Select an alternative tree for CART® Regression

Run Stat > Predictive Analytics > CART® Regression. Click the Select an Alternative Tree button for the R-squared vs. number of terminal nodes plot or the Mean absolute deviation vs. number of terminal nodes plot.

Overview

By default, Minitab Statistical Software produces results for the smallest tree with a criterion value within one standard error of the best value. The criterion is either the least squared error or the least absolute deviation, depending on your choice. Minitab lets you explore other trees from the sequence that led to the identification of the optimal tree. Typically, you select an alternative tree for one of the following two reasons:
  • The tree that Minitab selects is part of a pattern where the criterion improves. One or more trees that have a few more nodes are part of the same pattern. Typically, you want to make predictions from a tree with as much prediction accuracy as possible.
  • The tree that Minitab selects is part of a pattern where the criterion is relatively flat.
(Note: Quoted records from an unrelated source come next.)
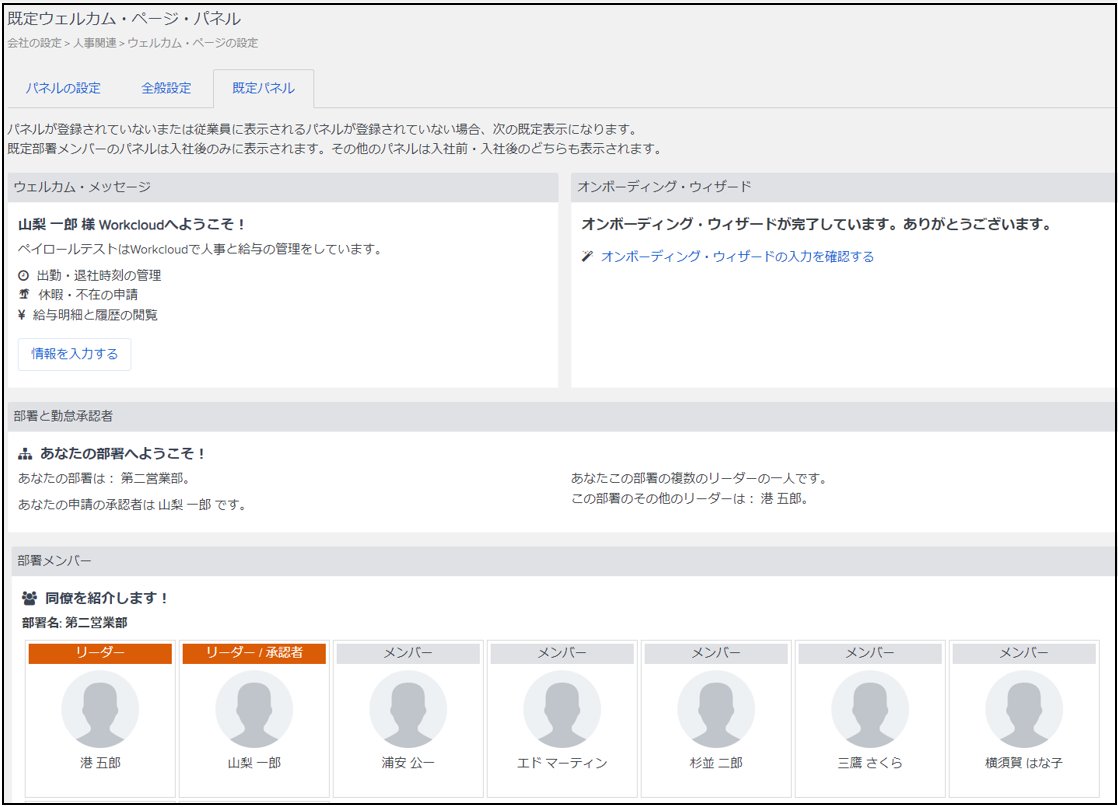Click the orange リーダー badge above 港 五郎
The height and width of the screenshot is (807, 1118).
click(100, 653)
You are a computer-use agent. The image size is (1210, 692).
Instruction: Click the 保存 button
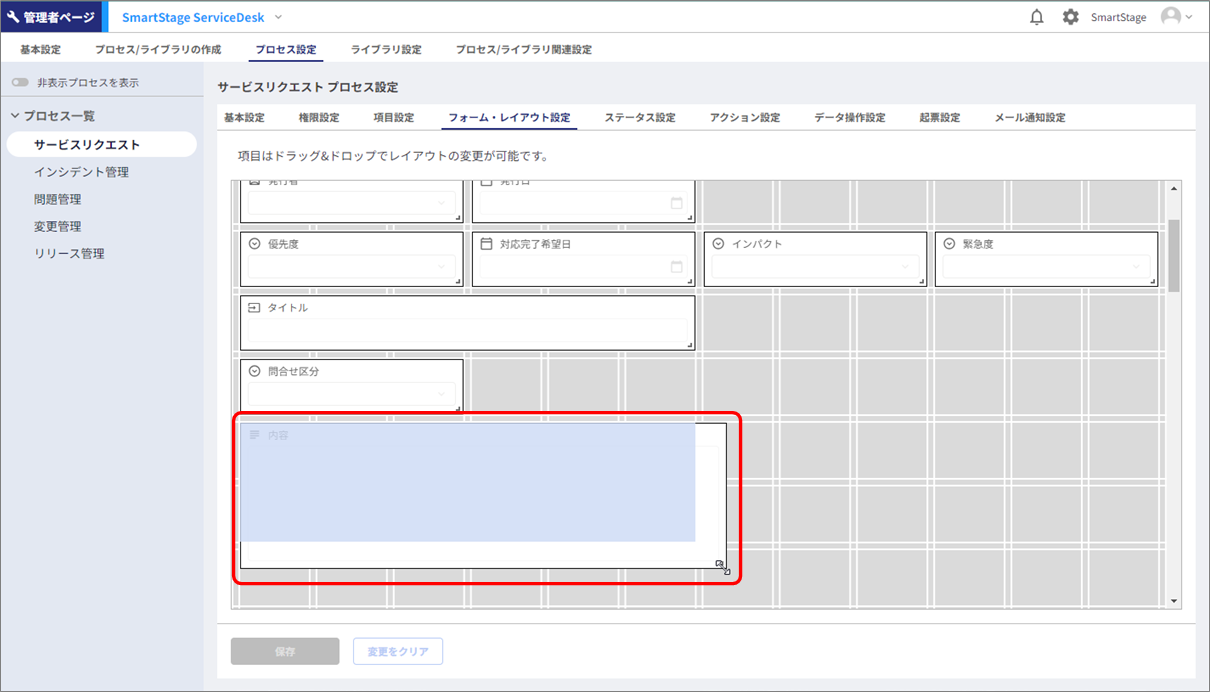pyautogui.click(x=285, y=652)
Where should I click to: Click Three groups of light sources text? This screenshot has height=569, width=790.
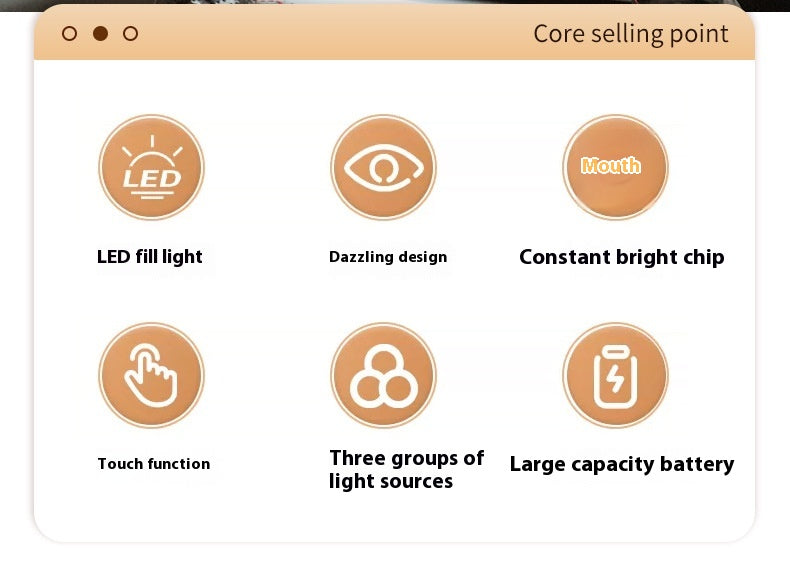pos(406,469)

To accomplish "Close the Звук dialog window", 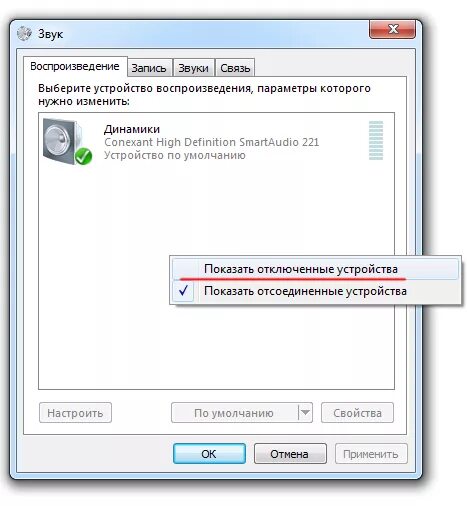I will pyautogui.click(x=392, y=29).
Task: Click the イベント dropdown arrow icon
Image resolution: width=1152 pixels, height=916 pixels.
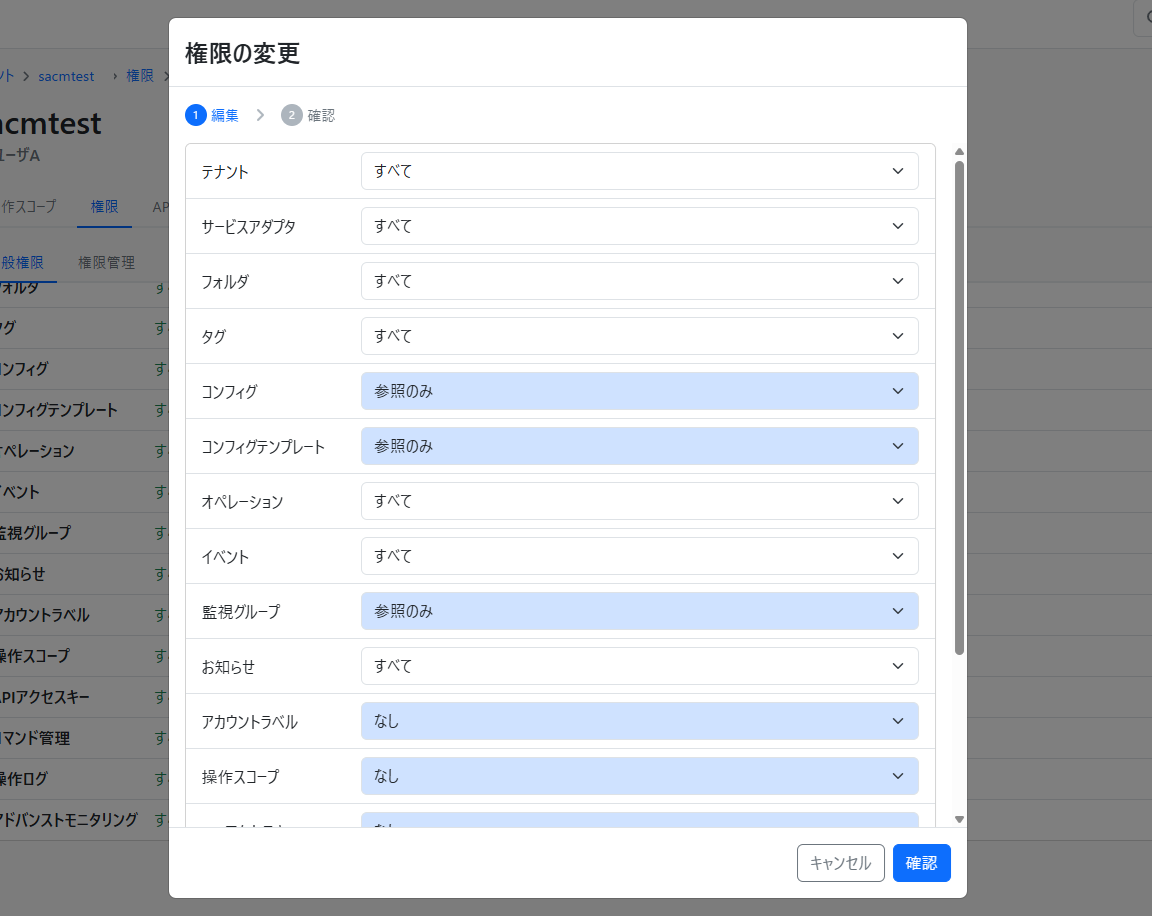Action: pos(897,556)
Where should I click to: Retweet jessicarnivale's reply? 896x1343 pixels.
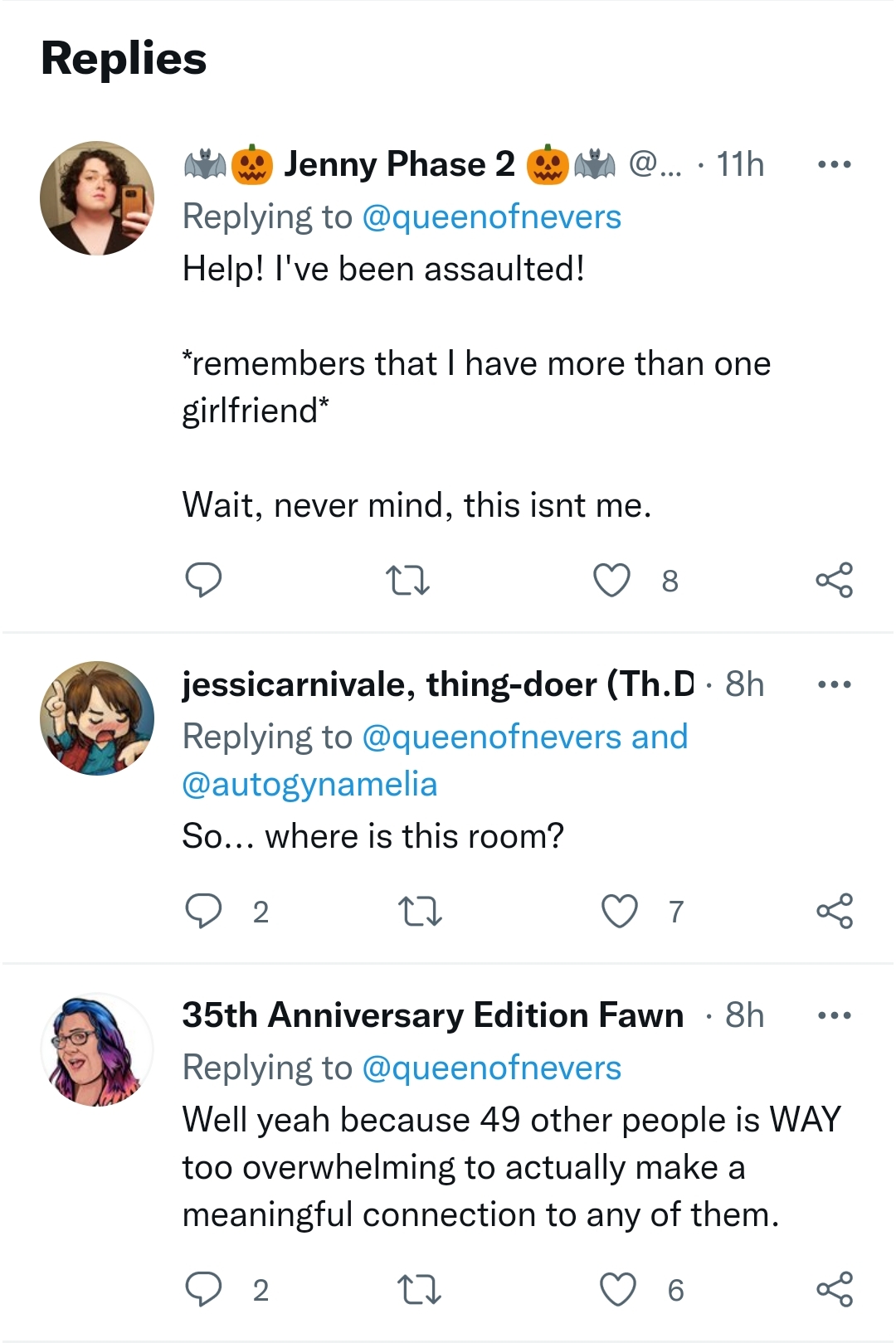421,911
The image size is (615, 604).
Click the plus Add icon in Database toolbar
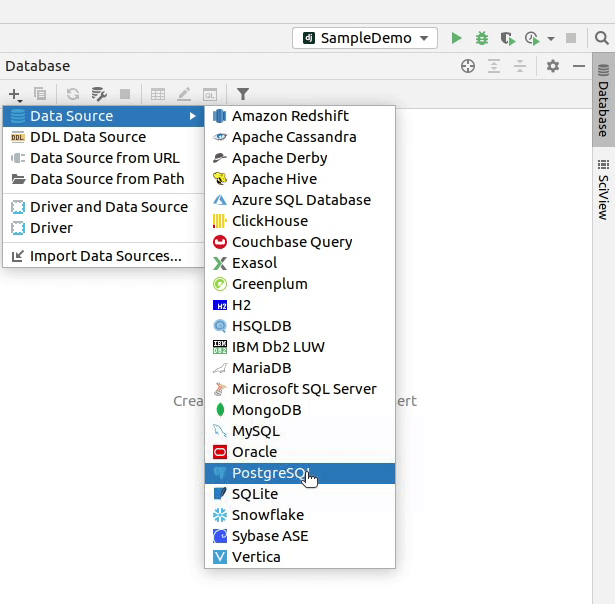pyautogui.click(x=14, y=94)
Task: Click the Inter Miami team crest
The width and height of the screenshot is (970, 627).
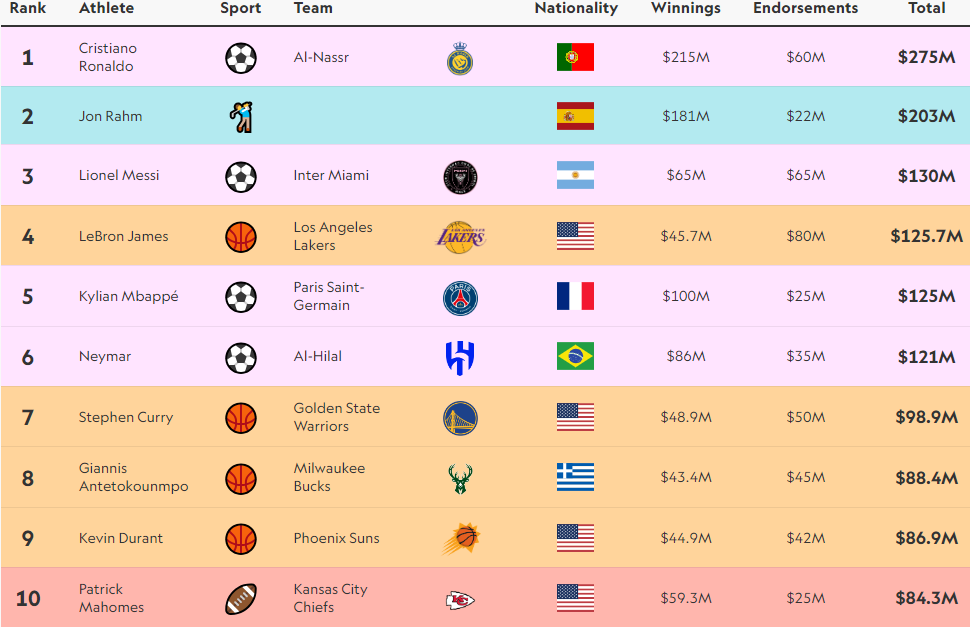Action: [x=460, y=177]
One or more trees with similar model summary statistics have much fewer nodes than the optimal tree. Typically, a tree with fewer terminal nodes gives a clearer picture of how each predictor variable affects the response values. A smaller tree also makes it easier to identify a few target groups for further studies. If the difference in prediction accuracy for a smaller tree is negligible, you can also use the smaller tree to evaluate the relationships between the response and the predictor variables
For example, the following plot accompanies results about the tree with 21 nodes. Other trees in the sequence have similar R2 values.
The 17-node tree has an R2 value that is almost as high as the 21-node tree. Typically, a tree with fewer terminal nodes gives a clearer picture of how each predictor variable affects the response values. A smaller tree also makes it easier to identify a few target groups for further studies. If the reduction in prediction accuracy from a much smaller tree is negligible, you can use the much smaller tree to evaluate the relationships between the response and the predictor variables.

Perform the analysis

Click Select an Alternative Tree in the output. A dialog box opens that shows the plot and a model summary table. The dialog box provides three ways to select alternative trees:
  • Click a point on the graph.
  • Click the arrow buttons under the model summary table to select a tree that is one tree larger or smaller than the current selection.
  • Click a button to select a tree that is a common choice. The choices depend on whether the criterion for the optimal tree is the least squared error or the least absolute deviation. When the analysis does not use validation, the buttons that refer to the standard error do not apply.
    Least squared error
    Max R-squared
    Select the tree with the largest R2 value on the plot.
    1-SE Max R-sq
    Select the smallest tree that has an R2 value within one standard error of the largest R2 value.
    2-SE Max R-sq
    Select the smallest tree that has an R2 value within 2 standard errors of the largest R2 value.
    Least absolute deviation
    Min MAD
    Select the tree with the smallest Mean Absolute Deviation (MAD) value on the plot.
    1-SE MAD
    Select the smallest tree that has an MAD value within one standard error of the smallest MAD value.
    2-SE MAD
    Select the smallest tree that has an MAD value within 2 standard errors of the smallest MAD value.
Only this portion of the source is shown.